HOW TO COMPLETE THIS TASK :: Set down exactly the lines of the listing below that begin at the one containing "Screen dimensions: 1176x1035" and end at the last line, both included.

SOURCE MATERIAL ::
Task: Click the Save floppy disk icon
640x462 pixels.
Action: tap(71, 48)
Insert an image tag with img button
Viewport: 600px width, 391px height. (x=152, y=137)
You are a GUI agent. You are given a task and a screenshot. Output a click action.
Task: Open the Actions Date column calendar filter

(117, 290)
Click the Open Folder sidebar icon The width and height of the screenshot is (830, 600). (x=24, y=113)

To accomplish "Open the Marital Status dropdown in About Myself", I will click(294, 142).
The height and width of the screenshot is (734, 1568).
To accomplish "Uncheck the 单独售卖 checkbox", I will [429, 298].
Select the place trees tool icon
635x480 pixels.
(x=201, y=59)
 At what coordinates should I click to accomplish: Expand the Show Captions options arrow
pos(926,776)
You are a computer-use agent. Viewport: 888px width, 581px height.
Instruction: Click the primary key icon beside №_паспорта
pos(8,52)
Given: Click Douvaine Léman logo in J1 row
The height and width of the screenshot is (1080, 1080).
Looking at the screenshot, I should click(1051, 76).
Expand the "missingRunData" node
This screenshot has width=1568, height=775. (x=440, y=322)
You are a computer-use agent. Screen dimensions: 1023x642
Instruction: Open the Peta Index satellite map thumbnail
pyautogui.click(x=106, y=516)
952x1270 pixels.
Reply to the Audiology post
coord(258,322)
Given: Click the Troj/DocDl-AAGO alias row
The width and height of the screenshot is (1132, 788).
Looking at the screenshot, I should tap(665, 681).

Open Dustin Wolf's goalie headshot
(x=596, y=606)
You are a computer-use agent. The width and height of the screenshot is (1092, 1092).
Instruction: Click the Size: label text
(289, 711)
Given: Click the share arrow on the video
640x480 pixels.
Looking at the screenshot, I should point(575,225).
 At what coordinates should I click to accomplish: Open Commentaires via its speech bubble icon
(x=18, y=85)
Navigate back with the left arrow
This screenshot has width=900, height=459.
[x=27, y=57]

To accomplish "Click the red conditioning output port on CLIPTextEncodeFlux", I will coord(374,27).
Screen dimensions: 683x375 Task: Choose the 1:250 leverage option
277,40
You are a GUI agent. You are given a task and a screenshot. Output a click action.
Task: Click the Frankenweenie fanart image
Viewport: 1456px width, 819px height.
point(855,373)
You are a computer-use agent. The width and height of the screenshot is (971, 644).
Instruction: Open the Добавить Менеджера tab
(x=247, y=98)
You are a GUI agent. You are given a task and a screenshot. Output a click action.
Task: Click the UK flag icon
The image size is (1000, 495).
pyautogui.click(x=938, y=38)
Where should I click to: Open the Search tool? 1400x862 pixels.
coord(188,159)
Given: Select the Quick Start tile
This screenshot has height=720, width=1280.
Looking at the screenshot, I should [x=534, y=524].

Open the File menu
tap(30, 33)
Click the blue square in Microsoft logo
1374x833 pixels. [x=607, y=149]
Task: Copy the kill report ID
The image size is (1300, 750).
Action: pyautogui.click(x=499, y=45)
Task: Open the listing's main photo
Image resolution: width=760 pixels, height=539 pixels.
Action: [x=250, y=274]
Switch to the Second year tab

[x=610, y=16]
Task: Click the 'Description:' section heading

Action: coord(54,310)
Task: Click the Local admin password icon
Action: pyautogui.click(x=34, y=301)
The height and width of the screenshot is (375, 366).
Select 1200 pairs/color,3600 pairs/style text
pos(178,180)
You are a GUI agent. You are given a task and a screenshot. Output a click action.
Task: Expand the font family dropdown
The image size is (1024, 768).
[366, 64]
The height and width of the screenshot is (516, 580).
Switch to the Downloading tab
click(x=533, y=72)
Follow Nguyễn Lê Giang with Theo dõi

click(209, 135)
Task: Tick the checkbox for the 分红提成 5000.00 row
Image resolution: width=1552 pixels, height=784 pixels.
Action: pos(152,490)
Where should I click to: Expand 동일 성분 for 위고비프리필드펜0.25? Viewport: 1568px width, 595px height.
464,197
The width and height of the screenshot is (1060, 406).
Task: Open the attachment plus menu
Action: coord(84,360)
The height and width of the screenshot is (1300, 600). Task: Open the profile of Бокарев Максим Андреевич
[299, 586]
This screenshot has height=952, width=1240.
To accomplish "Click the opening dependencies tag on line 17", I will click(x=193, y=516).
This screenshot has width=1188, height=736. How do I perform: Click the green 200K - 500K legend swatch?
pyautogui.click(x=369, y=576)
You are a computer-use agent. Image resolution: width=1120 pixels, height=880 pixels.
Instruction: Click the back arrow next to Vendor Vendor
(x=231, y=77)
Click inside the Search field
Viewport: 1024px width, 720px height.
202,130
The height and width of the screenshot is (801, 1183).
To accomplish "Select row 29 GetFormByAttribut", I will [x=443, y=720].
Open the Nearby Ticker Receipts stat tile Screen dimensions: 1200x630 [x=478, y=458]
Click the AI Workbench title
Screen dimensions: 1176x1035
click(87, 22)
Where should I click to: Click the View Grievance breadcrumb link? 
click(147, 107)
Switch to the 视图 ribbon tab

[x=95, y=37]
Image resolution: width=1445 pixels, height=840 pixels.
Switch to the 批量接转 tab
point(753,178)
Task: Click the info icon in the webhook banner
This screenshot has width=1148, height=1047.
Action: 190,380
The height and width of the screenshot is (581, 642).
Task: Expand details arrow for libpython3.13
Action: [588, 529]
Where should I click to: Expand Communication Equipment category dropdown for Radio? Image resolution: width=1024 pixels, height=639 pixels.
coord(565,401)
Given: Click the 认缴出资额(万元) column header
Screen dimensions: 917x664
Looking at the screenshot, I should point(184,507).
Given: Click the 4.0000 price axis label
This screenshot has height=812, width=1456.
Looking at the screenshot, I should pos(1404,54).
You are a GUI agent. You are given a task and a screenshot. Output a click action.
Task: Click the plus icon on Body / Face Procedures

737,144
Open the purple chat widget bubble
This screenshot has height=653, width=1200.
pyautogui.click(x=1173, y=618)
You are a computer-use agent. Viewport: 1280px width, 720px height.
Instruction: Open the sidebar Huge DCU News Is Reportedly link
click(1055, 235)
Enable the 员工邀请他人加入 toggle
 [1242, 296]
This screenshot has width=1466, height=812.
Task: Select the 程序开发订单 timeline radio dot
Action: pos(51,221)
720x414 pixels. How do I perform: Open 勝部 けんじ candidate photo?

ANSWER TO THE PROBLEM ::
Screen dimensions: 1176x1035
click(87, 22)
Where should I click to: Click the View Grievance breadcrumb link? 
click(147, 107)
Switch to the 视图 ribbon tab

[x=95, y=37]
Image resolution: width=1445 pixels, height=840 pixels.
Switch to the 批量接转 tab
point(753,178)
Task: Click the info icon in the webhook banner
This screenshot has width=1148, height=1047.
Action: 190,380
The height and width of the screenshot is (581, 642).
Task: Expand details arrow for libpython3.13
Action: [588, 529]
Where should I click to: Expand Communication Equipment category dropdown for Radio? Image resolution: width=1024 pixels, height=639 pixels.
coord(565,401)
Given: Click the 认缴出资额(万元) column header
Screen dimensions: 917x664
Looking at the screenshot, I should point(184,507).
Given: Click the 4.0000 price axis label
This screenshot has height=812, width=1456.
Looking at the screenshot, I should pos(1404,54).
You are a GUI agent. You are given a task and a screenshot. Output a click action.
Task: Click the plus icon on Body / Face Procedures

737,144
Open the purple chat widget bubble
This screenshot has height=653, width=1200.
pyautogui.click(x=1173, y=618)
You are a computer-use agent. Viewport: 1280px width, 720px height.
Instruction: Open the sidebar Huge DCU News Is Reportedly link
click(1055, 235)
Enable the 员工邀请他人加入 toggle
 [1242, 296]
This screenshot has width=1466, height=812.
Task: Select the 程序开发订单 timeline radio dot
Action: pos(51,221)
720x414 pixels. How do I perform: Open 勝部 けんじ candidate photo?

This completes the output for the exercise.